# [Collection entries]
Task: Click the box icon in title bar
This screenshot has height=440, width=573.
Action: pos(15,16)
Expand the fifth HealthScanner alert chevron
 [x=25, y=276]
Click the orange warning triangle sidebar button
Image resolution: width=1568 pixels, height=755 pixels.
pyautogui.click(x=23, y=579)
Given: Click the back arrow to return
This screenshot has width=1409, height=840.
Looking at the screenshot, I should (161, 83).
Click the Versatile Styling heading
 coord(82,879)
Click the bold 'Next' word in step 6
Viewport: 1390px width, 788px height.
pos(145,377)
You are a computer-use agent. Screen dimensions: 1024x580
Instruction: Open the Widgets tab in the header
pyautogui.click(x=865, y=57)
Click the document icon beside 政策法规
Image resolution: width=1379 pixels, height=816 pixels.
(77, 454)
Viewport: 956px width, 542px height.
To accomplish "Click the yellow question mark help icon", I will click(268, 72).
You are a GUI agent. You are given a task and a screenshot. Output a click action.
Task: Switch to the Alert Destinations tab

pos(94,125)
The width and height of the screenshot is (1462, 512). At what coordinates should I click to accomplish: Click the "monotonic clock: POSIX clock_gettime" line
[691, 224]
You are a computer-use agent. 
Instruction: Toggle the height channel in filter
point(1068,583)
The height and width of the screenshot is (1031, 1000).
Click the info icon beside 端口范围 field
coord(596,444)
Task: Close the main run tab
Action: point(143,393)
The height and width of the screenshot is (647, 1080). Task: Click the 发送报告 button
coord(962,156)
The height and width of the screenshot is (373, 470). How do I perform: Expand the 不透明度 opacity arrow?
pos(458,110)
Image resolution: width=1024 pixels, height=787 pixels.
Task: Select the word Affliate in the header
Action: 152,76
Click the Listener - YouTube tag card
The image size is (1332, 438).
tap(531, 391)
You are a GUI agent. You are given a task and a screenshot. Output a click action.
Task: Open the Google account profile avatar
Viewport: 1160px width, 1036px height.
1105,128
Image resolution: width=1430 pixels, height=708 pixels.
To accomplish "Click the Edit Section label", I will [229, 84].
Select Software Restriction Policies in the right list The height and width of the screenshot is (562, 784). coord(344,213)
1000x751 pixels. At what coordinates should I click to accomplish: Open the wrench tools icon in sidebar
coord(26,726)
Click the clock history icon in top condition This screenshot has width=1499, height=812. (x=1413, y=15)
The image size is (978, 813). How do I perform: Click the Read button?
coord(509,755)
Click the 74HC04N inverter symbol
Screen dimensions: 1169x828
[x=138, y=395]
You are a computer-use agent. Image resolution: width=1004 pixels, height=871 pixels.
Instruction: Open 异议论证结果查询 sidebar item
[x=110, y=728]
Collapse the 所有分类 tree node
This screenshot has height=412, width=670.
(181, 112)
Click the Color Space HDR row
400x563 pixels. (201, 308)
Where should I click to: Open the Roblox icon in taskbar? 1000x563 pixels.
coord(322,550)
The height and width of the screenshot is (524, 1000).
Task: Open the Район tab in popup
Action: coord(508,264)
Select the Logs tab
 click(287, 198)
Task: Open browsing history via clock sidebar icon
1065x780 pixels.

# [What needs to be done]
Type out each entry above again, exactly.

# [Written answer]
Task: Click the box icon in title bar
This screenshot has height=440, width=573.
Action: pos(15,16)
Expand the fifth HealthScanner alert chevron
 [x=25, y=276]
Click the orange warning triangle sidebar button
Image resolution: width=1568 pixels, height=755 pixels.
pyautogui.click(x=23, y=579)
Given: Click the back arrow to return
This screenshot has width=1409, height=840.
Looking at the screenshot, I should (161, 83).
Click the Versatile Styling heading
 coord(82,879)
Click the bold 'Next' word in step 6
Viewport: 1390px width, 788px height.
pos(145,377)
You are a computer-use agent. Screen dimensions: 1024x580
Instruction: Open the Widgets tab in the header
pyautogui.click(x=865, y=57)
Click the document icon beside 政策法规
Image resolution: width=1379 pixels, height=816 pixels.
(77, 454)
Viewport: 956px width, 542px height.
To accomplish "Click the yellow question mark help icon", I will click(268, 72).
You are a GUI agent. You are given a task and a screenshot. Output a click action.
Task: Switch to the Alert Destinations tab

pos(94,125)
The width and height of the screenshot is (1462, 512). At what coordinates should I click to accomplish: Click the "monotonic clock: POSIX clock_gettime" line
[691, 224]
You are a computer-use agent. 
Instruction: Toggle the height channel in filter
point(1068,583)
The height and width of the screenshot is (1031, 1000).
Click the info icon beside 端口范围 field
coord(596,444)
Task: Close the main run tab
Action: point(143,393)
The height and width of the screenshot is (647, 1080). Task: Click the 发送报告 button
coord(962,156)
The height and width of the screenshot is (373, 470). How do I perform: Expand the 不透明度 opacity arrow?
pos(458,110)
Image resolution: width=1024 pixels, height=787 pixels.
Task: Select the word Affliate in the header
Action: 152,76
Click the Listener - YouTube tag card
The image size is (1332, 438).
tap(531, 391)
You are a GUI agent. You are given a task and a screenshot. Output a click action.
Task: Open the Google account profile avatar
Viewport: 1160px width, 1036px height.
1105,128
Image resolution: width=1430 pixels, height=708 pixels.
To accomplish "Click the Edit Section label", I will [229, 84].
Select Software Restriction Policies in the right list The height and width of the screenshot is (562, 784). coord(344,213)
1000x751 pixels. At what coordinates should I click to accomplish: Open the wrench tools icon in sidebar
coord(26,726)
Click the clock history icon in top condition This screenshot has width=1499, height=812. (x=1413, y=15)
The image size is (978, 813). How do I perform: Click the Read button?
coord(509,755)
Click the 74HC04N inverter symbol
Screen dimensions: 1169x828
[x=138, y=395]
You are a computer-use agent. Image resolution: width=1004 pixels, height=871 pixels.
Instruction: Open 异议论证结果查询 sidebar item
[x=110, y=728]
Collapse the 所有分类 tree node
This screenshot has height=412, width=670.
(181, 112)
Click the Color Space HDR row
400x563 pixels. (201, 308)
Where should I click to: Open the Roblox icon in taskbar? 1000x563 pixels.
coord(322,550)
The height and width of the screenshot is (524, 1000).
Task: Open the Район tab in popup
Action: coord(508,264)
Select the Logs tab
 click(287, 198)
Task: Open browsing history via clock sidebar icon
1065x780 pixels.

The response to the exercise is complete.